### GIVEN EXERCISE
Could you copy the following records word for word?

### GIVEN RECORDS
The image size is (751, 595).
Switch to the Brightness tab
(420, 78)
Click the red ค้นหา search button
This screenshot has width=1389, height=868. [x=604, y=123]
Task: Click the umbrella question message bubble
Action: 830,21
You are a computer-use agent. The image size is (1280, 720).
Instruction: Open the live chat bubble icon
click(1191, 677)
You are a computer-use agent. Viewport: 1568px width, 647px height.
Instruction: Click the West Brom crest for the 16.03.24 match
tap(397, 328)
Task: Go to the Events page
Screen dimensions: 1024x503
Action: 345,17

### RESPONSE TO THE EXERCISE
The image size is (751, 595).
Switch to the Brightness tab
(420, 78)
Click the red ค้นหา search button
This screenshot has width=1389, height=868. [x=604, y=123]
Task: Click the umbrella question message bubble
Action: 830,21
You are a computer-use agent. The image size is (1280, 720).
Instruction: Open the live chat bubble icon
click(1191, 677)
You are a computer-use agent. Viewport: 1568px width, 647px height.
Instruction: Click the West Brom crest for the 16.03.24 match
tap(397, 328)
Task: Go to the Events page
Screen dimensions: 1024x503
Action: 345,17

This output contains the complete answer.